→ **Collected data entries**:
^^^^^^^^

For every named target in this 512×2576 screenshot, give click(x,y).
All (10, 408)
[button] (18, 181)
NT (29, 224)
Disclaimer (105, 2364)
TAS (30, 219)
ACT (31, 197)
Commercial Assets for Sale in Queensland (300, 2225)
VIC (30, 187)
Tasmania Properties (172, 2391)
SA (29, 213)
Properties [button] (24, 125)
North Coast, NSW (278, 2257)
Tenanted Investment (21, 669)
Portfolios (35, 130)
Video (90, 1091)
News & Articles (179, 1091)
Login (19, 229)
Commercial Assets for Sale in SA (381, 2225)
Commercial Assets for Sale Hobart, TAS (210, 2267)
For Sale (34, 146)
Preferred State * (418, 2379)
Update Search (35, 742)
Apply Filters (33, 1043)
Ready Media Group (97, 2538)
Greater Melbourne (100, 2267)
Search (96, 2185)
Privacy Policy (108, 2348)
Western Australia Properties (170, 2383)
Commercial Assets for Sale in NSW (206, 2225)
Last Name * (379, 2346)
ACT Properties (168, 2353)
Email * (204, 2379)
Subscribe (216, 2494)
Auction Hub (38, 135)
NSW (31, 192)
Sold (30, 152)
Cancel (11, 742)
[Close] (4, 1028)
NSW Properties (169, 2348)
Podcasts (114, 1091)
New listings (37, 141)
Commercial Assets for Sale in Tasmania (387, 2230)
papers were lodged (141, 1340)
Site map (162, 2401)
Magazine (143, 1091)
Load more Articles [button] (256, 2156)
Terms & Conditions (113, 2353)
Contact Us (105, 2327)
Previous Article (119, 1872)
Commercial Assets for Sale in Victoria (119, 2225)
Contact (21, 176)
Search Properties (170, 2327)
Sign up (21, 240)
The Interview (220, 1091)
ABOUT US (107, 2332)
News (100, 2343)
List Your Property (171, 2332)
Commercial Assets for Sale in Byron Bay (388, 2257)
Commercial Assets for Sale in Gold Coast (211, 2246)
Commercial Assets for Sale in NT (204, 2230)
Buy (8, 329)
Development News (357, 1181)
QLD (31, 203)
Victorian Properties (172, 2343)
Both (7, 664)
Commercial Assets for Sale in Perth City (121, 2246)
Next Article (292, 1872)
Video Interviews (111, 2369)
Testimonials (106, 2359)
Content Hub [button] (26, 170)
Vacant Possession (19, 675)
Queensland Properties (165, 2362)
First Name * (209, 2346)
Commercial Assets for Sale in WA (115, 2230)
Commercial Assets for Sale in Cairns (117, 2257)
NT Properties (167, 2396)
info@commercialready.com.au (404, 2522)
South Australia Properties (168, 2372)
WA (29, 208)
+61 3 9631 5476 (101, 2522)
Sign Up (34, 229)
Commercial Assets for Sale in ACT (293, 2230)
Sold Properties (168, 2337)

^^^^^^^^

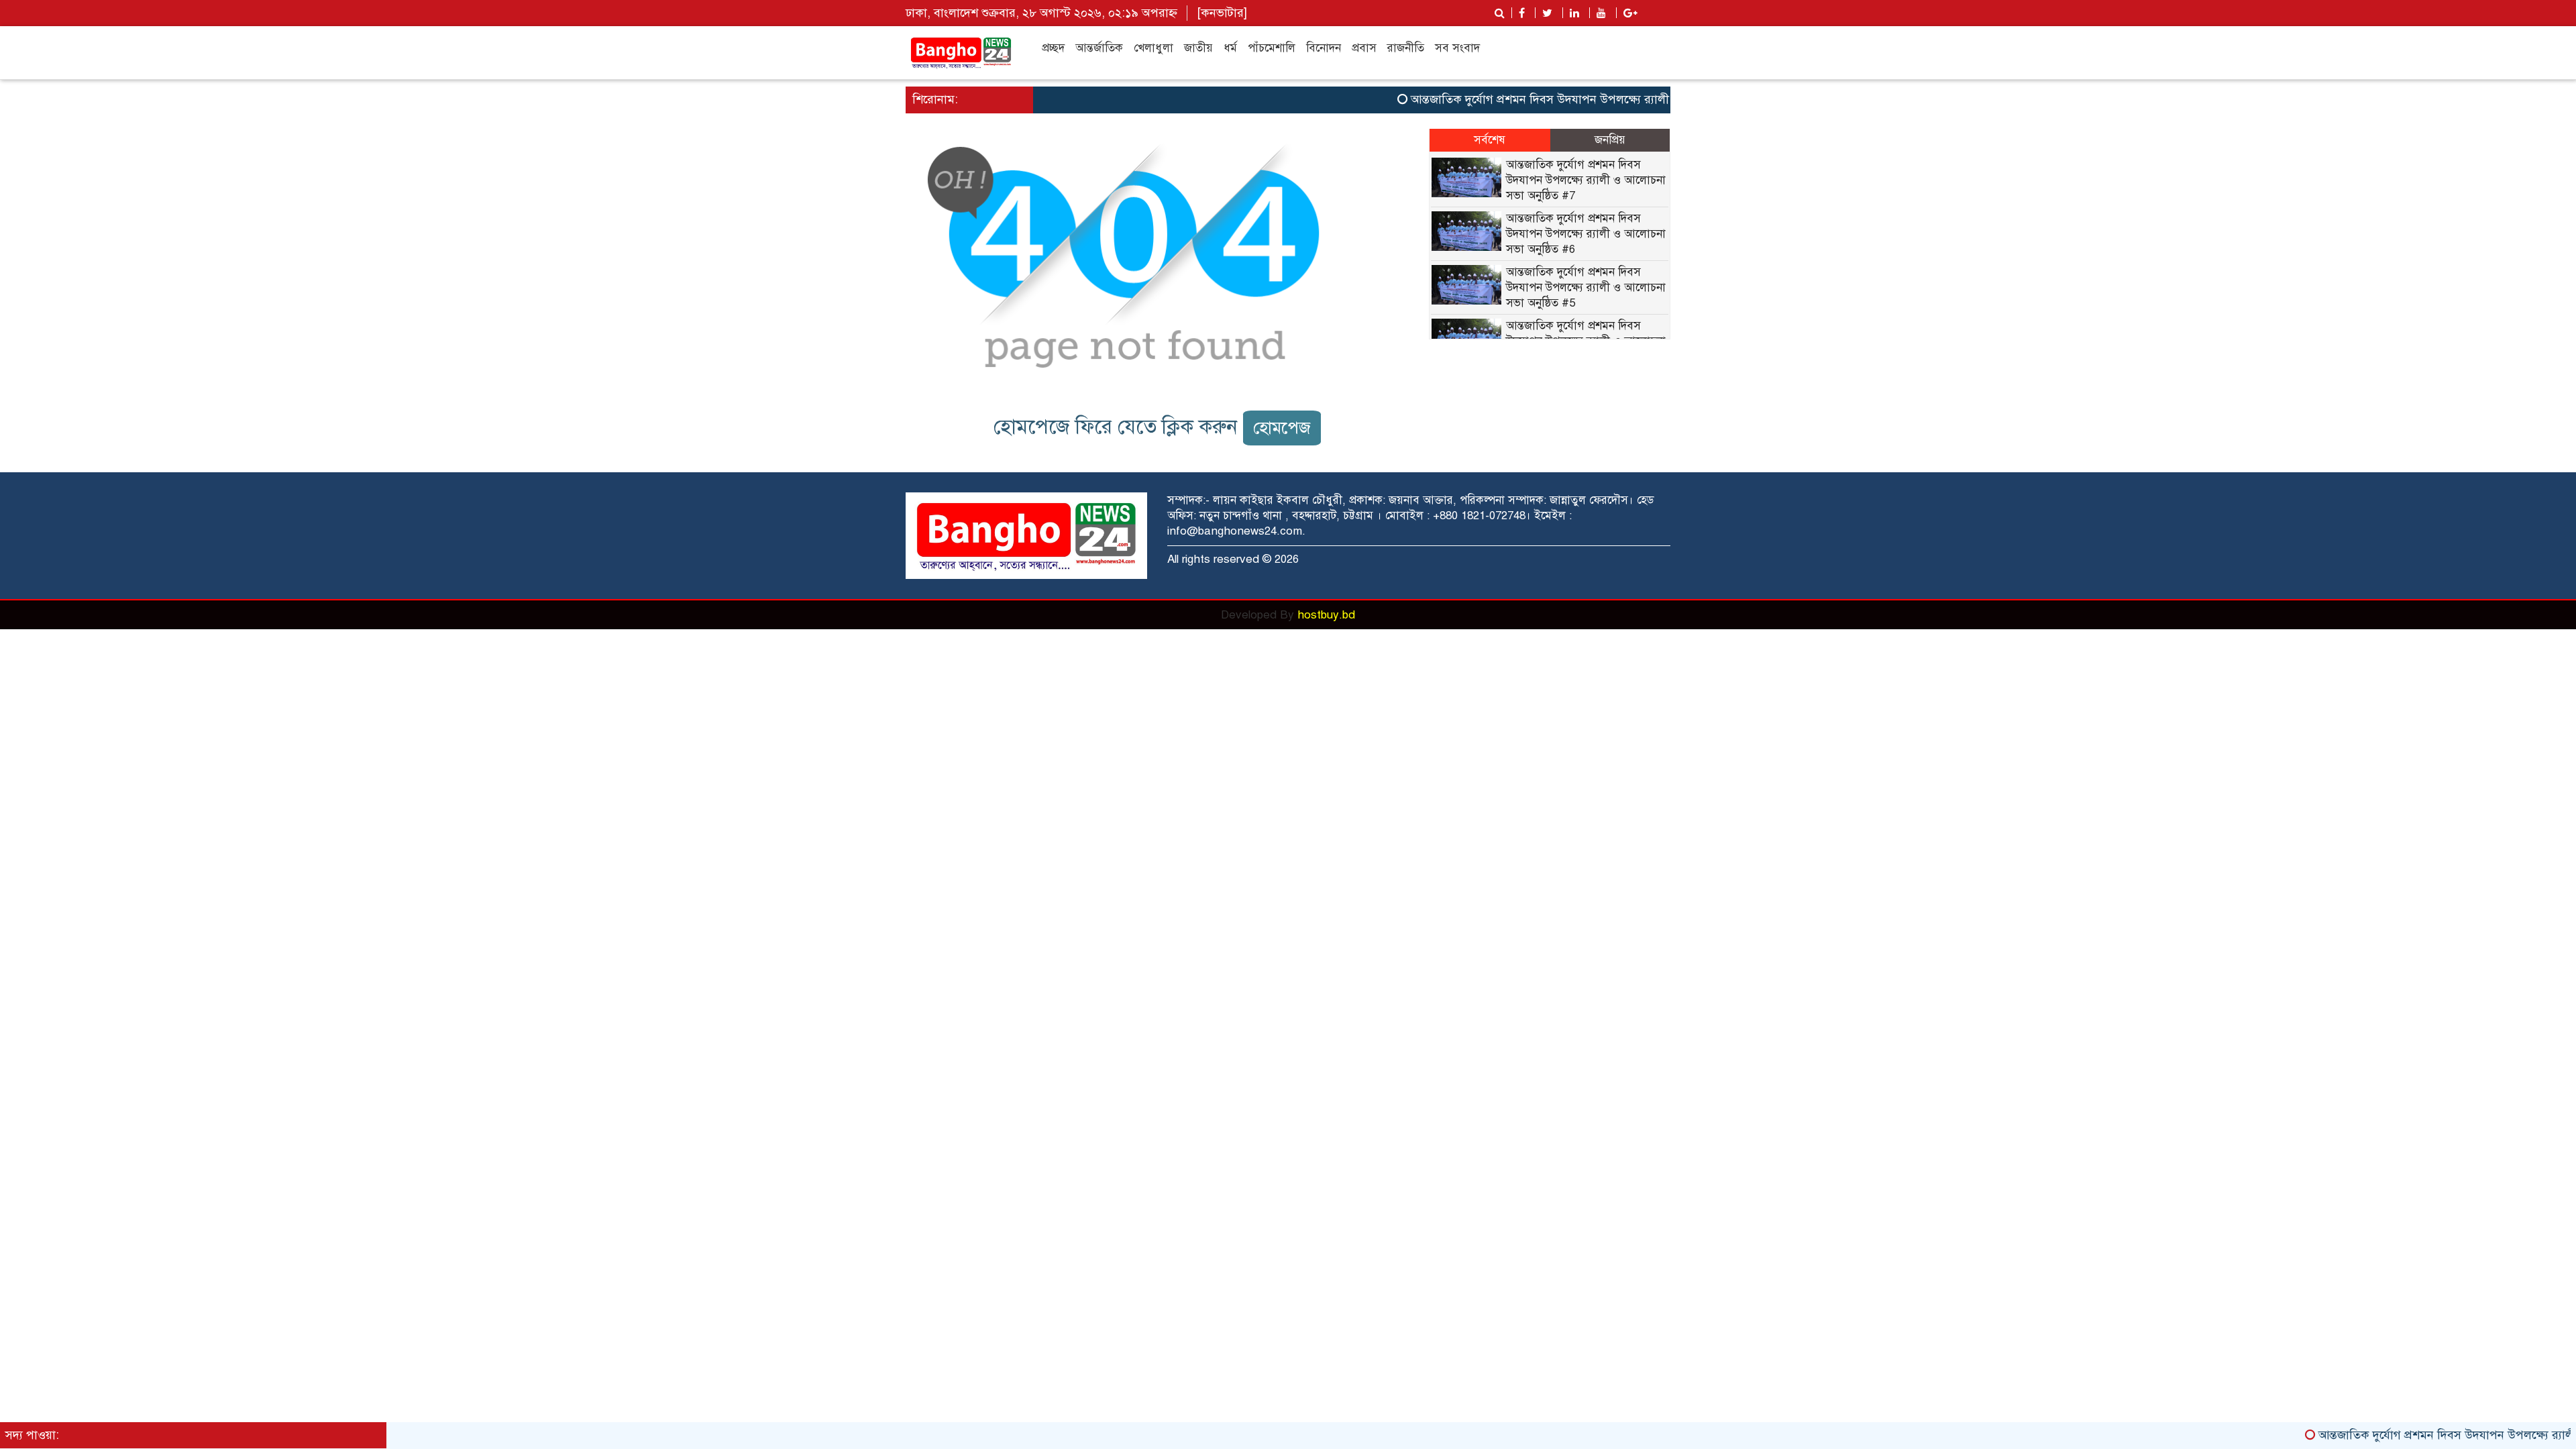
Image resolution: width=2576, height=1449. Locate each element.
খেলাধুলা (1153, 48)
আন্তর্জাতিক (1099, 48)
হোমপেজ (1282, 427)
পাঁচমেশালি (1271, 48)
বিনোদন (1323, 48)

^^^^^^^^

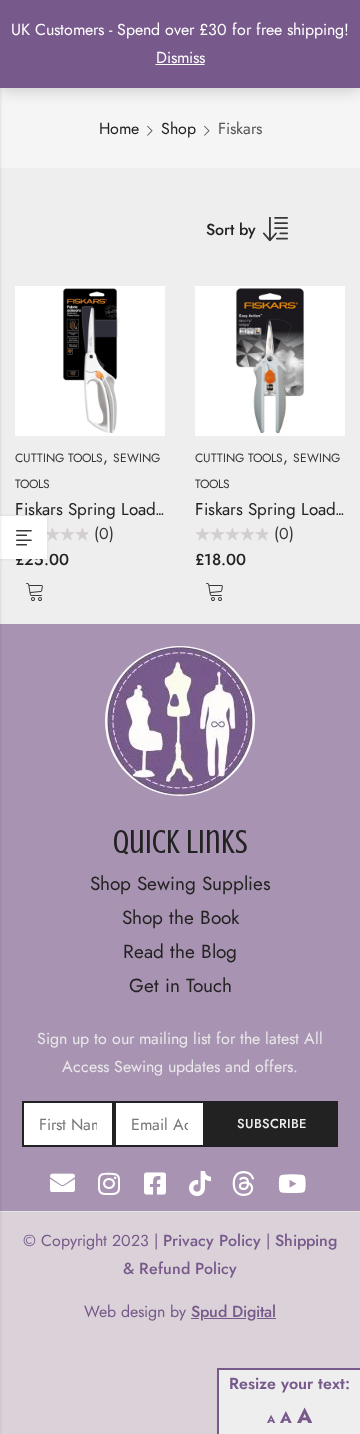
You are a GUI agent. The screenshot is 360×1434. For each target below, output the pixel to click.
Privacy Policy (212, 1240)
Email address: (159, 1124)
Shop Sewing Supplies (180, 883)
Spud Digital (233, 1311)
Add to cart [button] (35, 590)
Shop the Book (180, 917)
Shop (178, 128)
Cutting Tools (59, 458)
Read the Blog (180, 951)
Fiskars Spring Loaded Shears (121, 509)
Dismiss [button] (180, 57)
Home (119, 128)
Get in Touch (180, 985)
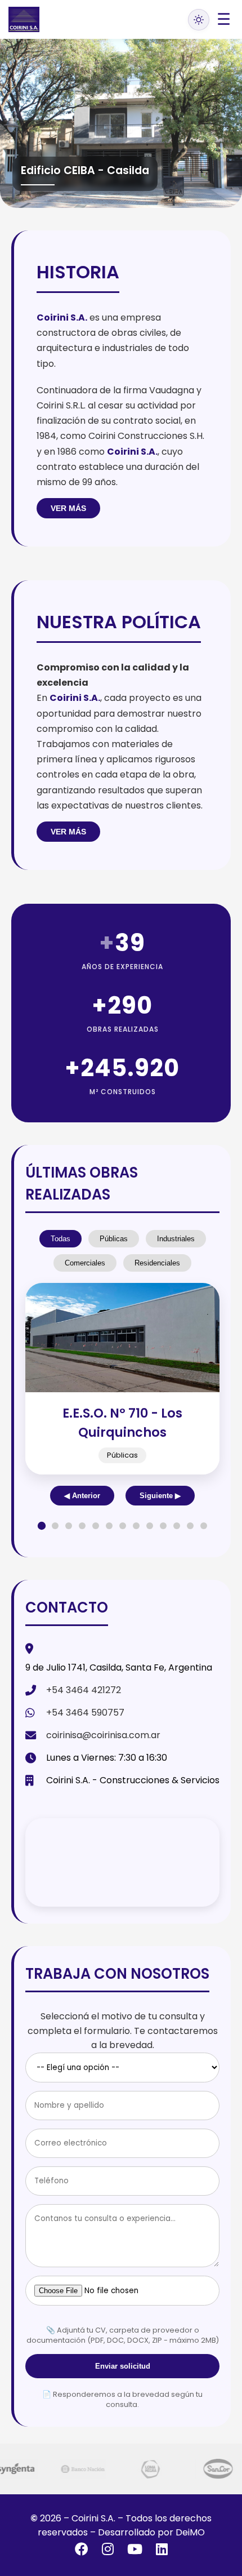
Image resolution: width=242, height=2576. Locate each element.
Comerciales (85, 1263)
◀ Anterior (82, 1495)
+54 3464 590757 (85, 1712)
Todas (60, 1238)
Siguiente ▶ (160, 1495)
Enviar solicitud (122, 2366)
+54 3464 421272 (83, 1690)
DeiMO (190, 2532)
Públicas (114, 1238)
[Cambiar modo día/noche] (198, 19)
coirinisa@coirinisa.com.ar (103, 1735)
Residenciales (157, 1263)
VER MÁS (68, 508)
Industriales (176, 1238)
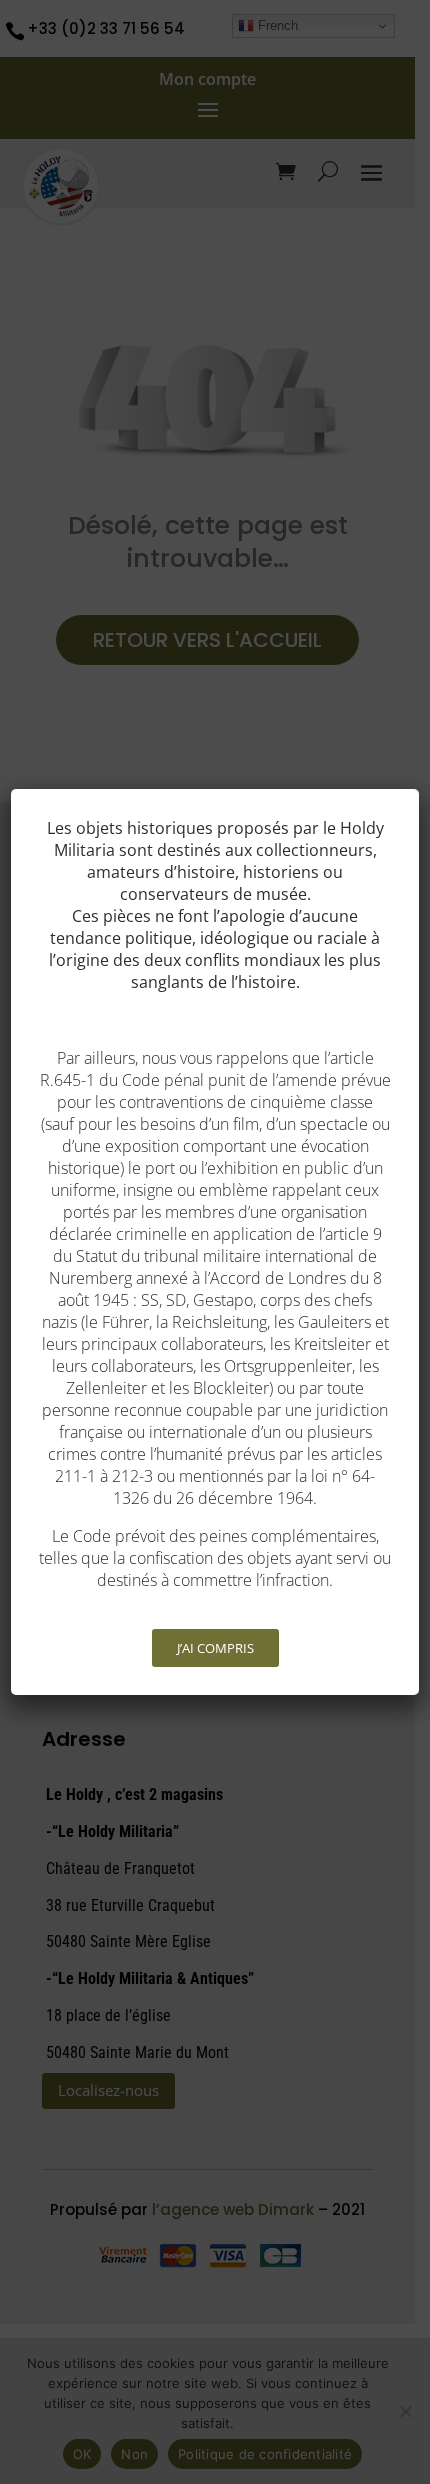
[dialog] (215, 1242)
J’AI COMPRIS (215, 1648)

^^^^^^^^

→ **Work to be completed**: Your answer should be the lines above, word for word, from the line with "Shop Sewing Supplies (180, 883)" through the line with "J’AI COMPRIS (215, 1648)", minus the pictures.

→ **The completed task**:
Shop Sewing Supplies (180, 883)
Spud Digital (233, 1311)
Add to cart [button] (35, 590)
Shop the Book (180, 917)
Shop (178, 128)
Cutting Tools (59, 458)
Read the Blog (180, 951)
Fiskars Spring Loaded Shears (121, 509)
Dismiss [button] (180, 57)
Home (119, 128)
Get in Touch (180, 985)
Image resolution: width=242, height=2576. Locate each element.
Comerciales (85, 1263)
◀ Anterior (82, 1495)
+54 3464 590757 (85, 1712)
Todas (60, 1238)
Siguiente ▶ (160, 1495)
Enviar solicitud (122, 2366)
+54 3464 421272 (83, 1690)
DeiMO (190, 2532)
Públicas (114, 1238)
[Cambiar modo día/noche] (198, 19)
coirinisa@coirinisa.com.ar (103, 1735)
Residenciales (157, 1263)
VER MÁS (68, 508)
Industriales (176, 1238)
[dialog] (215, 1242)
J’AI COMPRIS (215, 1648)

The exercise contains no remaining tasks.